Start of Block

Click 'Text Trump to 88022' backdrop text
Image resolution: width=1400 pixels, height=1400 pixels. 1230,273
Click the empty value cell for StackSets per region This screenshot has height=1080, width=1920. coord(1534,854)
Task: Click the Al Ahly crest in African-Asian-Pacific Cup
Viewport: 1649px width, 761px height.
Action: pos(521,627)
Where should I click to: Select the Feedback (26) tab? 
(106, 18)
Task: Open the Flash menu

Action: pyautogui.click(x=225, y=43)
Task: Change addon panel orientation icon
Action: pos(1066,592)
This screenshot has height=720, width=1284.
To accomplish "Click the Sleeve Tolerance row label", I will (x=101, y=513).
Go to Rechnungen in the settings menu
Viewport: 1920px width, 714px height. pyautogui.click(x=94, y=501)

End of Block

What to produce: The data above must be reproduced in full, exactly as given.

Solution to the exercise:
Click 'Text Trump to 88022' backdrop text
Image resolution: width=1400 pixels, height=1400 pixels. 1230,273
Click the empty value cell for StackSets per region This screenshot has height=1080, width=1920. coord(1534,854)
Task: Click the Al Ahly crest in African-Asian-Pacific Cup
Viewport: 1649px width, 761px height.
Action: pos(521,627)
Where should I click to: Select the Feedback (26) tab? 
(106, 18)
Task: Open the Flash menu

Action: pyautogui.click(x=225, y=43)
Task: Change addon panel orientation icon
Action: pos(1066,592)
This screenshot has height=720, width=1284.
To accomplish "Click the Sleeve Tolerance row label", I will (x=101, y=513).
Go to Rechnungen in the settings menu
Viewport: 1920px width, 714px height. pyautogui.click(x=94, y=501)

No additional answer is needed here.